Directions = Go over the listing below line by line and tally those containing "agent". Give only the tally.

--*--

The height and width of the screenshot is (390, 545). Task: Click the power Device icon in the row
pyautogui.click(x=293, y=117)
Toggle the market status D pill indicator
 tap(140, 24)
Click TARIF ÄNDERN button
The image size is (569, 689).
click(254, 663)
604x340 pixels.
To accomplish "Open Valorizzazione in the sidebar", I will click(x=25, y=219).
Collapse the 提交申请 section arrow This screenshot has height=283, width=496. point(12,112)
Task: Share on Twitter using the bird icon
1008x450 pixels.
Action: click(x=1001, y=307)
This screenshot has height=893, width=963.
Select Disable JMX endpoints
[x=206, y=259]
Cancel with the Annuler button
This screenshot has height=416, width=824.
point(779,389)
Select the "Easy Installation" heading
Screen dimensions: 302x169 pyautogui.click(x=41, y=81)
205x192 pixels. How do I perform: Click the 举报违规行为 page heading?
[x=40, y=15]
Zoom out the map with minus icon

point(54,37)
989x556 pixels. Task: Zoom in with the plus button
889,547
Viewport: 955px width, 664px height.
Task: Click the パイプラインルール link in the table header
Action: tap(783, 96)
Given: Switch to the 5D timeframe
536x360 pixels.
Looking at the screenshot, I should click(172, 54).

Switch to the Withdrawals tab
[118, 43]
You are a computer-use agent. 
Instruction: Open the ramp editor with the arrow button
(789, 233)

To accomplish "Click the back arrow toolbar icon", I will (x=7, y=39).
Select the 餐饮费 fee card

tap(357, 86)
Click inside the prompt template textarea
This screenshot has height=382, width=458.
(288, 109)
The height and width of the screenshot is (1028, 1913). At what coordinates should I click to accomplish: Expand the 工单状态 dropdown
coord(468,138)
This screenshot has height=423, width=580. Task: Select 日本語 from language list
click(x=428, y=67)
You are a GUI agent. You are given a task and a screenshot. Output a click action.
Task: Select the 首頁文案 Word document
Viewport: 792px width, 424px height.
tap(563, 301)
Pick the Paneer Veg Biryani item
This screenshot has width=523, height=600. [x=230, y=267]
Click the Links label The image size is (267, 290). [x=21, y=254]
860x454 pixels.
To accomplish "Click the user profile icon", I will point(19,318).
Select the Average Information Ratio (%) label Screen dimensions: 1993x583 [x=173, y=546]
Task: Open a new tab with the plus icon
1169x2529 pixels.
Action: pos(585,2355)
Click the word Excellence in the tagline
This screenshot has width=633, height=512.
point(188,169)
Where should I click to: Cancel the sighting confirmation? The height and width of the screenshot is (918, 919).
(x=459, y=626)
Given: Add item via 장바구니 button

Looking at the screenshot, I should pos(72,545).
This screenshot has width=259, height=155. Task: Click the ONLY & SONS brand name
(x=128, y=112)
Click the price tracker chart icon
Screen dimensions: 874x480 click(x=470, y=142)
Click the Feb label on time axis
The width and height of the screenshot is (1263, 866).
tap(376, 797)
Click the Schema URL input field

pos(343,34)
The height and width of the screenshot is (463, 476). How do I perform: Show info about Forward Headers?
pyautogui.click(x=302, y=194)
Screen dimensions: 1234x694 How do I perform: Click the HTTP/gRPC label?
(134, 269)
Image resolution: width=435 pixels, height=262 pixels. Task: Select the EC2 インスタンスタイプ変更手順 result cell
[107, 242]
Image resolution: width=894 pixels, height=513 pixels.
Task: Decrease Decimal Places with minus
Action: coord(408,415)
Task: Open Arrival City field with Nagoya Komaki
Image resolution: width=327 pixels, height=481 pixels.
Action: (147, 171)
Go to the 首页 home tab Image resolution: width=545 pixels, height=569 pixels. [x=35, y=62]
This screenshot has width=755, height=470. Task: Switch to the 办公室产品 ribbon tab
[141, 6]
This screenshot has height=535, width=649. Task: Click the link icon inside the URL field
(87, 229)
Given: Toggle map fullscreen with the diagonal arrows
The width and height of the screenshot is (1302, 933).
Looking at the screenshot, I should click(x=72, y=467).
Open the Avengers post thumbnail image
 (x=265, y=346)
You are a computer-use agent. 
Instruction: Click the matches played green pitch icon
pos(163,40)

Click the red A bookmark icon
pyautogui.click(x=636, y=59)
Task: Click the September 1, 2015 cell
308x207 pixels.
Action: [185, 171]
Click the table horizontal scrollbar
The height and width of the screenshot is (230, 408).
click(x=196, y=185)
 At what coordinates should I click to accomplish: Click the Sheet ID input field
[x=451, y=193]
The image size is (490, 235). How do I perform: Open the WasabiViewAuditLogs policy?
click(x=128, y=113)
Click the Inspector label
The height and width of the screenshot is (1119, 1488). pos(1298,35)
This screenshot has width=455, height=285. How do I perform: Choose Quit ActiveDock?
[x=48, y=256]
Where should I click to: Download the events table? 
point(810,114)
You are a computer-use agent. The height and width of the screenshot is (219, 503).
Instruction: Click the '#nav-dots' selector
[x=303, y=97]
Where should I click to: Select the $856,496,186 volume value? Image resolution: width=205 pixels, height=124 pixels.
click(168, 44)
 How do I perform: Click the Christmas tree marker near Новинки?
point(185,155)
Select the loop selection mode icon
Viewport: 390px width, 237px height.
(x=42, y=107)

--*--

Output = 4